Please repeat only the stretch of records running from the first line through the line that contains "This screenshot has width=633, height=330.".

= = = = = = =

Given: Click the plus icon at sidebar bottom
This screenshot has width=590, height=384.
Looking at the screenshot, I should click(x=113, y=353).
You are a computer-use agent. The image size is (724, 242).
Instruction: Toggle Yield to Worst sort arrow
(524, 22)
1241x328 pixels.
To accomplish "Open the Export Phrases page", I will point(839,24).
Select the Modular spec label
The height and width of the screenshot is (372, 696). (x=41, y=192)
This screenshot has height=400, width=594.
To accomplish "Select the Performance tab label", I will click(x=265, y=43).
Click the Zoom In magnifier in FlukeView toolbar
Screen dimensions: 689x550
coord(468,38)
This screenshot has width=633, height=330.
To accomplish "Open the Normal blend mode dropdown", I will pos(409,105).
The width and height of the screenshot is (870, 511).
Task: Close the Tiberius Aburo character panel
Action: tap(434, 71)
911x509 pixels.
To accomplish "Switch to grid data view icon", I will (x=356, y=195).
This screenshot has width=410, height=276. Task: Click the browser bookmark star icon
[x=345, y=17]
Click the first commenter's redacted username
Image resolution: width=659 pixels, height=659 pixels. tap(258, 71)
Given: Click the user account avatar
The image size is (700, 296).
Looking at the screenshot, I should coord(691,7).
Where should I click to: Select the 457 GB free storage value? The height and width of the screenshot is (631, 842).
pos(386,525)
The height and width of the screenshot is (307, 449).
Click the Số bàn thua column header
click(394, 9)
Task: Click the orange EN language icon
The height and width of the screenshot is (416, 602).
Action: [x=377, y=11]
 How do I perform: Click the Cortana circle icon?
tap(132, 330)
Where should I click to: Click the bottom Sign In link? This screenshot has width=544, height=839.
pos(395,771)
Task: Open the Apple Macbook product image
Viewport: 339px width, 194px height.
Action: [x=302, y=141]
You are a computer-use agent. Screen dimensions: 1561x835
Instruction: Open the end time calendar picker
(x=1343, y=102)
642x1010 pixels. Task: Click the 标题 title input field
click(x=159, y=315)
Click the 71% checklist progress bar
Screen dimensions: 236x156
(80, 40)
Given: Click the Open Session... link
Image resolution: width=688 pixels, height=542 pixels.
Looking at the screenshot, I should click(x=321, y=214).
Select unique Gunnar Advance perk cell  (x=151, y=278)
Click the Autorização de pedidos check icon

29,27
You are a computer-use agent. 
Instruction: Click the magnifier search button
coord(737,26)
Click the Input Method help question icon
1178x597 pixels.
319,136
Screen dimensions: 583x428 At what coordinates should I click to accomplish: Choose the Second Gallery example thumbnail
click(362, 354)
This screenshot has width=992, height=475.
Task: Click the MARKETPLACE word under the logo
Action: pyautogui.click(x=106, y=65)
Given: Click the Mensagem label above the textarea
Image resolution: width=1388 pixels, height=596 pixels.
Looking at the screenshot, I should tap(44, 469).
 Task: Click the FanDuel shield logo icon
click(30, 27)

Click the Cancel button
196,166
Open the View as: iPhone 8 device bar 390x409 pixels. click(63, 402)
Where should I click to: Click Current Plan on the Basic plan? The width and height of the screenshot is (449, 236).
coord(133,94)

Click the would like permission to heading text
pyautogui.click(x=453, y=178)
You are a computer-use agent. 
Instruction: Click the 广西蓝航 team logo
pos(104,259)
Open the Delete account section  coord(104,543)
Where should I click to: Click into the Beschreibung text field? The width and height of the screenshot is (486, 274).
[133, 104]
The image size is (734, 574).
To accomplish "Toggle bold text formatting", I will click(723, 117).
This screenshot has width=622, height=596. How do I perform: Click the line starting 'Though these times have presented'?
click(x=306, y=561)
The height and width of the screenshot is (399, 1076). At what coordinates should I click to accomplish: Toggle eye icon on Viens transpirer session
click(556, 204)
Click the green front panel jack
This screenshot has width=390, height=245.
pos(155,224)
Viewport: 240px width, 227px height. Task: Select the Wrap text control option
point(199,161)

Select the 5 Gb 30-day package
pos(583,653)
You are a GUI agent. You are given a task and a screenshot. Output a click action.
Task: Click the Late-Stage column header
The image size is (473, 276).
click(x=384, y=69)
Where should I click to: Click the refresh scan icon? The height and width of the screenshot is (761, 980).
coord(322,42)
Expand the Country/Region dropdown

= = = = = = =

Answer area |
Given: Click the plus icon at sidebar bottom
This screenshot has width=590, height=384.
Looking at the screenshot, I should click(x=113, y=353).
You are a computer-use agent. The image size is (724, 242).
Instruction: Toggle Yield to Worst sort arrow
(524, 22)
1241x328 pixels.
To accomplish "Open the Export Phrases page", I will point(839,24).
Select the Modular spec label
The height and width of the screenshot is (372, 696). (x=41, y=192)
This screenshot has height=400, width=594.
To accomplish "Select the Performance tab label", I will click(x=265, y=43).
Click the Zoom In magnifier in FlukeView toolbar
Screen dimensions: 689x550
coord(468,38)
This screenshot has width=633, height=330.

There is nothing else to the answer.